The election and the Scottish Socialist Party

In the 10 June election to the European Parliament the Scottish Socialist Party (SSP) polled 61,356 votes or 5.2% of the overall ballot. It failed to get anyone elected. By contrast, in the May 2003 election to the Scottish Parliament, six SSP members were elected and the party received 128,026 votes (7.7% of the ballot). But in the European election there was only one vote per person, forcing people to choose between SSP and Labour. In the 2003 election, it was possible to vote Labour as first choice and then vote SSP as second, allowing voters to support the SSP without opposing Labour.

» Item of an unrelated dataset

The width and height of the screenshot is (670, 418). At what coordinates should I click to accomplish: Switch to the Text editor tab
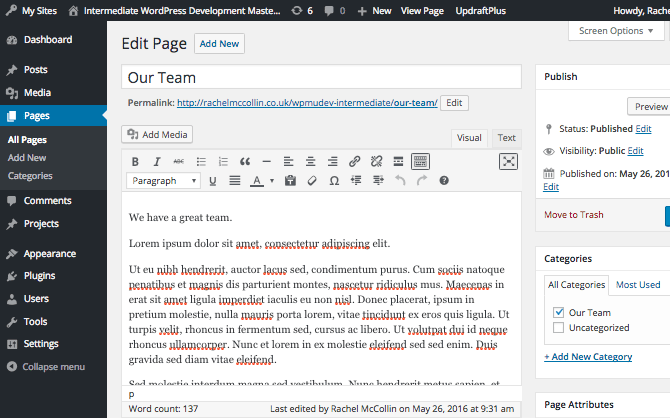pos(507,138)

However, behind this election result lies the fact that the SSP have simply stopped campaigning against the war and occupation in Iraq. No street events, no public meetings, no campaign – the situation in Iraq and Palestine are given scant coverage in its weekly newspaper Scottish Socialist Voice. The SSP must bear the primary responsibility for the miserable turnout of around 200 at the only (token) anti-war demonstration in Glasgow on 30 June. Given the organisation claims a membership of over 5,000, it is clear that it has chosen to demobilise the anti- war movement in Scotland. After the June election the SSP focused on a legalise cannabis demonstration held in Glasgow on 17 July, which attracted a derisory 150 people. What a statement of futility!